I've never worked for a foundation, but I've witnessed the time-consuming grant application process, tortuously long wait to hear if you've been funded, and the equally time-consuming report writing that needs to be done after the grant is received.
Somerville, who is the Founder and President of the Philanthropic Ventures Foundation, offers five principles for reforming philanthropy:
#1 Locate outstanding people doing outstanding work.
Somerville recommends that grantmakers spend at least 30% of their work-week in the field looking for, and meeting with people who are working to make the world a better place:
"Without good people, great ideas rate merely as words. Management plans, organizational charts, even bulging bank accounts--none of these guarantee success. People run programs, for good or ill, and the quality of their skills and commitment inexorably shape the results."#2 Move quickly (and shred paper)
The coolest example of this principle at work is the Philanthropic Ventures Foundation's "fax grants." They sent a one-page flier out to all of the Bay Area's teachers offering the opportunity to fax in a request for up to $500 for a field trip, school supplies, etc. The teachers with the best ideas were mailed checks within 24 hours. The Foundation has given out $3.5 million in fax grants to teachers, social workers and other youth workers.
#3 Embrace risk
One of my favorite stories in this section was about the Foundation's discretionary grants to juvenile court judges. The judges were given the power to dispense funds to help young people who were passing through the system with things like school clothes, books, musical instruments, glasses, summer camp fees, etc. Somerville reports that the program not only helped the young people, it raised the morale of the justice system staff.
#4 Focus on ideas instead of problems
Somerville feels that, "philanthropy's orientation towards problems disrupts our timing, fatally. We don't take action until a problem bubbles up into crisis."
The Philanthropic Ventures Foundation started a Day Off Program based on a donor's observation that low-income women deserve a day off, just like everyone else. The Foundation asked school principals, social workers and clergy to nominate low-income women who particularly deserved a day off. The chosen women were given $200 with instructions to use it to, "rejuvenate her mind, body and soul." The program expanded to include teachers and unpaid caregivers for disabled and chronically ill family members.
One program participant wrote, "This is the first time anyone has ever given me anything."
#5 Take initiative
Somerville recommends that grantmakers search for people who are doing outstanding work, take funding risks, and "journey outside our own comfort zones."
As I mentioned, I've only been on the nonprofit side of the grantmaking process, and perhaps there are more foundations and philanthropists living by these ideas than I've experienced, but personally, this book turned my ideas about grantmaking around. I was also inspired by the stories where small donations made a difference.

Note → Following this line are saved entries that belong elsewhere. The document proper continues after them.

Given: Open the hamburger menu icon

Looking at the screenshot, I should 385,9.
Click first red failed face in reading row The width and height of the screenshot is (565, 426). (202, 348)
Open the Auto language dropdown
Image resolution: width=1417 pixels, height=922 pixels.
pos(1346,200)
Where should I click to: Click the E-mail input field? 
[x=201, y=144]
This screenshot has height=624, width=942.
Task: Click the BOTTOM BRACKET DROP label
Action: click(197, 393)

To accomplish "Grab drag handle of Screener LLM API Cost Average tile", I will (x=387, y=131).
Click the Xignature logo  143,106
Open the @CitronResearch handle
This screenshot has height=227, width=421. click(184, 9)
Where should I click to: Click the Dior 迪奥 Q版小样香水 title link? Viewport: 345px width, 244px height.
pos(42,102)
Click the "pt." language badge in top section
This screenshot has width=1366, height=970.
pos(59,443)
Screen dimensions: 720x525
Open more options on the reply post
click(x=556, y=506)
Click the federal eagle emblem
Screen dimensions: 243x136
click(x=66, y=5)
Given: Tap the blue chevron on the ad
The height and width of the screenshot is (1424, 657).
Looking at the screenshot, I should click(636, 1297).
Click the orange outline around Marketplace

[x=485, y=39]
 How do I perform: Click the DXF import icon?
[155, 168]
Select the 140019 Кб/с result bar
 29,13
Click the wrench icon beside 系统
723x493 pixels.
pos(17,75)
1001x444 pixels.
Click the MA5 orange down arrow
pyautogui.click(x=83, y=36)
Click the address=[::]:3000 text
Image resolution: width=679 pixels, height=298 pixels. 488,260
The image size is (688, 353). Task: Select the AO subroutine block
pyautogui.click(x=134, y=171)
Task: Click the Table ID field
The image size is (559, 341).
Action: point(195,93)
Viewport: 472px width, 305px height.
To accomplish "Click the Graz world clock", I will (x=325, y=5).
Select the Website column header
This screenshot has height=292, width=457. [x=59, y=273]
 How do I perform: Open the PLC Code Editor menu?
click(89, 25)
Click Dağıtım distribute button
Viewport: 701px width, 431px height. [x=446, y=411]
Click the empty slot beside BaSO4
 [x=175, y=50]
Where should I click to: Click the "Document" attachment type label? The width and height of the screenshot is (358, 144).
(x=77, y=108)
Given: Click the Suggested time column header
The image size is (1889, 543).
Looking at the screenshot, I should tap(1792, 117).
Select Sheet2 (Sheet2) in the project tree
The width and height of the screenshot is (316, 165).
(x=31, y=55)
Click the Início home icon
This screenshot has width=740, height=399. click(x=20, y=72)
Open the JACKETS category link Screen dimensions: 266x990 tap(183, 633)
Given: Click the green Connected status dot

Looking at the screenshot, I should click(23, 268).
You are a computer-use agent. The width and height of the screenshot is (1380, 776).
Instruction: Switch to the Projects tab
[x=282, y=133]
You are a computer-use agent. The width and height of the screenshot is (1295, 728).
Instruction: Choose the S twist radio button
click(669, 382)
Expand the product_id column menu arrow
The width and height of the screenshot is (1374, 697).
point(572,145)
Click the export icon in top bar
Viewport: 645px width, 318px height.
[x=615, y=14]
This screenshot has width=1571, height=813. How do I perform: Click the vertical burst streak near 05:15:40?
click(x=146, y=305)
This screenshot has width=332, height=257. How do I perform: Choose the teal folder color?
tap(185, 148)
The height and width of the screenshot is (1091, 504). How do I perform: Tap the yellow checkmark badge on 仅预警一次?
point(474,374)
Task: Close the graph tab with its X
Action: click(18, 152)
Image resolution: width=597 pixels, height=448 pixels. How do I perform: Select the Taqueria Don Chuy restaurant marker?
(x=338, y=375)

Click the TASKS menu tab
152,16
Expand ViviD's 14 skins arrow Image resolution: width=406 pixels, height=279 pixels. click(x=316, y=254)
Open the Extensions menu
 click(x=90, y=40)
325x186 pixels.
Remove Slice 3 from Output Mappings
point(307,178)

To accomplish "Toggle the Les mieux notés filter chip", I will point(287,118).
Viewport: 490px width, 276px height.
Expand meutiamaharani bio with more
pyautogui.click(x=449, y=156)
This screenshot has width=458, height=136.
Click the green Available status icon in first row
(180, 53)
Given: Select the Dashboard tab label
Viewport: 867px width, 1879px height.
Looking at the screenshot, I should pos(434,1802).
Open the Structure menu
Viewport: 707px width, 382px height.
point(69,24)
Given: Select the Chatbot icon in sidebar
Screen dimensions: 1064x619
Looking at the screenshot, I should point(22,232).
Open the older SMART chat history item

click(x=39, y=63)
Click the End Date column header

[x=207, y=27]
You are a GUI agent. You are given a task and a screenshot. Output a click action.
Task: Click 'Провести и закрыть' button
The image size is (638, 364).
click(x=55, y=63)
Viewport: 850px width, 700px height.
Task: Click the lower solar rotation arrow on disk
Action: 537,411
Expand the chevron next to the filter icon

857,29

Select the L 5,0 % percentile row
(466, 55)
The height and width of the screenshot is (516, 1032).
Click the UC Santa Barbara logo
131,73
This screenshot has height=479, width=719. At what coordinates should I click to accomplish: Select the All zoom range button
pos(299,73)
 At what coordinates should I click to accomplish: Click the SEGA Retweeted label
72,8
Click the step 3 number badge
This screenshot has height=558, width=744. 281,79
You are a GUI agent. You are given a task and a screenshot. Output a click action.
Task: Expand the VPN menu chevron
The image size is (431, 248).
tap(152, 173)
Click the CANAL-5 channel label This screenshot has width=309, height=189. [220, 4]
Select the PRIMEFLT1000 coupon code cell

I will continue to donate to nonprofits who are working towards causes I care about, but I'd like to try being more of a grassroots philanthropy adventurer and keep my eye out for outstanding people who are focused on ideas rather than problems, and give them a donation, even if their idea is risky--maybe straight out of my pocket.
Here are some other bloggers' review of the book:
* How Foundations Can Assist Grassroots Movements Even Better . . . by Arlene Spencer of Seeking Grant Money Today.
* Grassroots Philanthropy by Bill Somerville and Fred Setterberg by Phil Cubeta of Gift Hub.
* Intuition or Prejudice? by Kelly of The Nonprofiteer.
Full disclosure: I was sent a review copy of Grassroots Philanthropy.